→ **STATED PROBLEM**
Rewrite all of the records below, swapping each occurrence of "screenshot" for "screen capture" and leaving everything else unchanged. Omit the pictures from your answer.

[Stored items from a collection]

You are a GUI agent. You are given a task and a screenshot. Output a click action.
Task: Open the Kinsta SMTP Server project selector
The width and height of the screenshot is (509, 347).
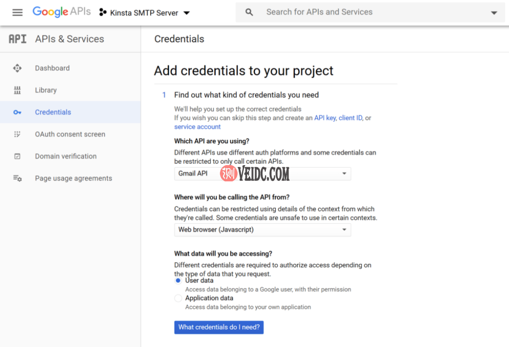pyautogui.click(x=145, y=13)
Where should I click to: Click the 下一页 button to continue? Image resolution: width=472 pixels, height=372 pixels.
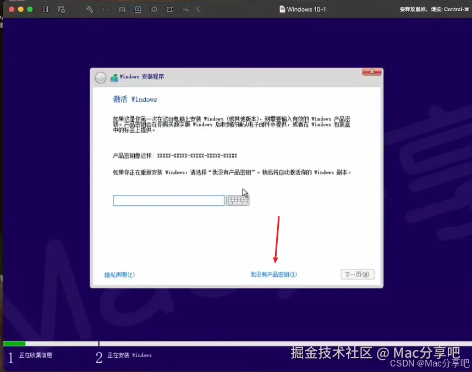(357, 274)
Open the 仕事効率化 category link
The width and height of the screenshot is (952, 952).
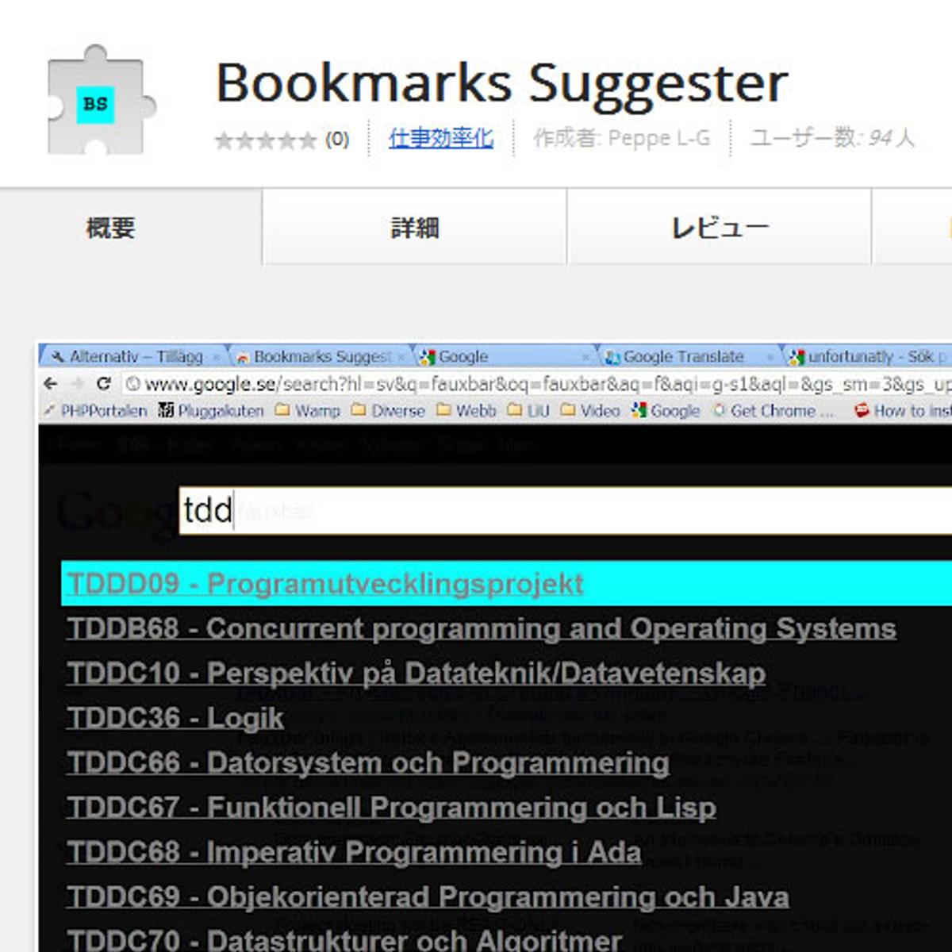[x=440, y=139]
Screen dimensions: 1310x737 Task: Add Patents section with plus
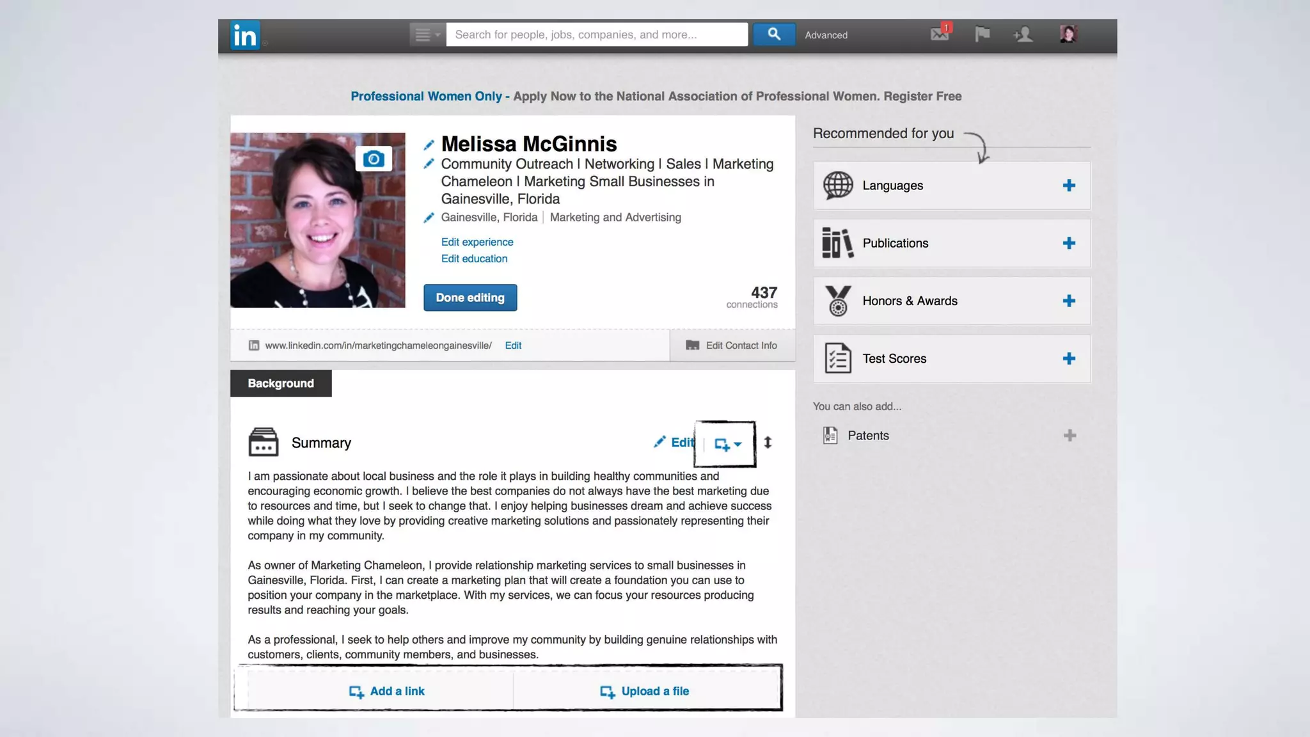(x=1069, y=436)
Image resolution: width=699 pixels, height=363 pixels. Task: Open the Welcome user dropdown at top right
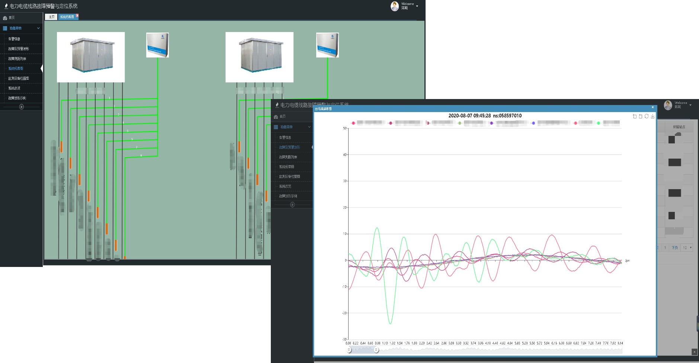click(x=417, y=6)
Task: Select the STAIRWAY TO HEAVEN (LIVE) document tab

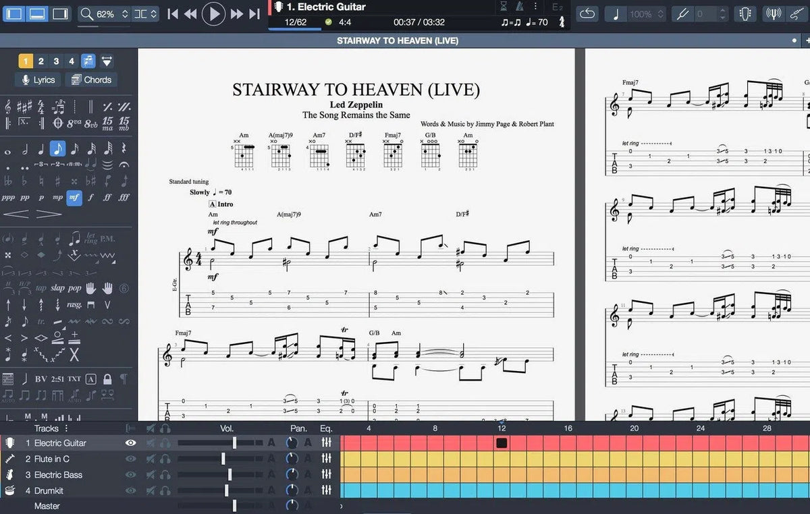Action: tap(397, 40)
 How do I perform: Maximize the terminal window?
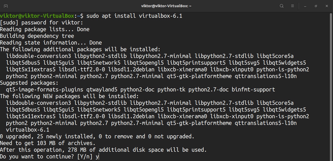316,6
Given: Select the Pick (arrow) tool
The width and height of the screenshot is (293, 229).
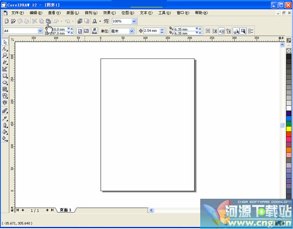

→ **FULL RESPONSE**
You are a GUI agent. You are given a task and a screen capture. Output a click action.
Task: Open the Kinsta SMTP Server project selector
The width and height of the screen capture is (509, 347).
pyautogui.click(x=145, y=13)
Where should I click to: Click the 下一页 button to continue? Image resolution: width=472 pixels, height=372 pixels.
(357, 274)
Open the 仕事効率化 category link
The width and height of the screen capture is (952, 952).
[x=440, y=139]
Screen dimensions: 1310x737 Task: Add Patents section with plus
(x=1069, y=436)
Image resolution: width=699 pixels, height=363 pixels. Task: Open the Welcome user dropdown at top right
click(x=417, y=6)
Task: Select the STAIRWAY TO HEAVEN (LIVE) document tab

Action: tap(397, 40)
 How do I perform: Maximize the terminal window?
316,6
Given: Select the Pick (arrow) tool
The width and height of the screen capture is (293, 229).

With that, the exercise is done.